Step-up rings simply explained without techy jargon

What is a Step-up Ring?

A Step-up ring is basically a thin metal or plastic ring which increases the lens diameter. Simply screws directly onto your lens then the adapter ring for your chosen filter screws on top. This allows you to attach a larger filter size so you don’t have to buy or carry multiple filters for each of your different sized lenses.

It doesn’t have to break the bank balance?

Have you been put off going down the filter route for fear of it being too costly as you have different sized lenses and don’t wish to break the bank buying separate filters for each? How about if I told you there is a way you can use one filter on multiple lenses? Simply find your largest thread size and purchase a Step-up ring/s for the rest.

How to measure your lens for the correct filter size.

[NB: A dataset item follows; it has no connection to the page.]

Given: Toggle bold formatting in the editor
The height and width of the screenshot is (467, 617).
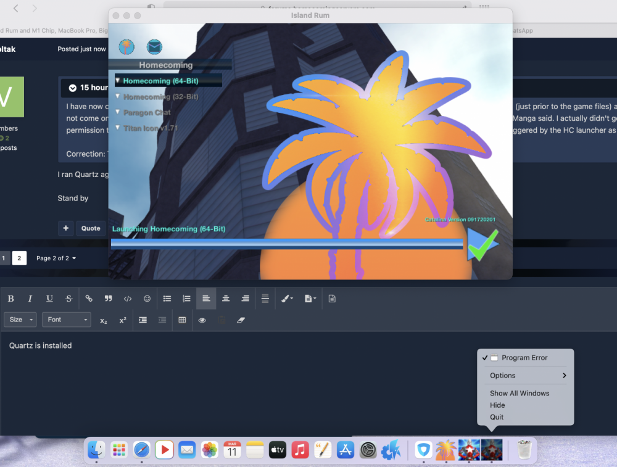Looking at the screenshot, I should click(11, 299).
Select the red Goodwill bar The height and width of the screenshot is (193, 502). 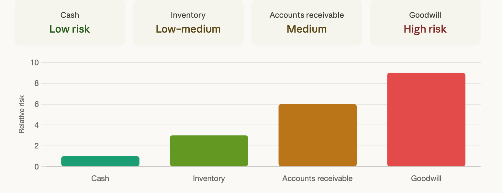[426, 120]
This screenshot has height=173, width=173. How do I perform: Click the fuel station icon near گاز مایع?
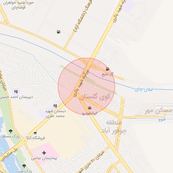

It may seem obvious, however for newbies just starting out this can be very confusing. So, for the avoidance of doubt- Lens diameter is not the same as focal length. Lens diameter is a physical measurement on the front part of your lens. On my Canon lens the diameter is etched on the inside of the front of the lens ( image example below). Identifiable by a circle with a line right through the middle with a number at the side, this is the measurement needed to select the correct filter size- Alternatively, you could go old school and get your ruler out to measure the diameter in millimetres.

What to buy?

When buying Step-up ring/s, the goal is to find the thinnest and strongest compound if you want the best optical quality in the final image. If the ring is too thick it makes the gap between lens and filter too wide which causes all types of issues from vignette, sharpness is compromised, possibility of light leaking. The Haida ones I use are Aluminium and I’ve never had any problems. One more tip, to avoid vignetting, make sure the filter size is larger than the lens size.

Is it possible to stack Step-up rings?

Yes, it is possible to stack Step-up rings on top of each other, however this is something I highly do not recommend as it increases the distance between filter and lens which can cause vignetting and/or ghosting. All in all bad practice!

To conclude

Step-up rings are probably the cheapest photography accessory I own and the most useful. Well worth investing in and will save you some pennies but make sure it’s good quality, don’t go for the cheapest.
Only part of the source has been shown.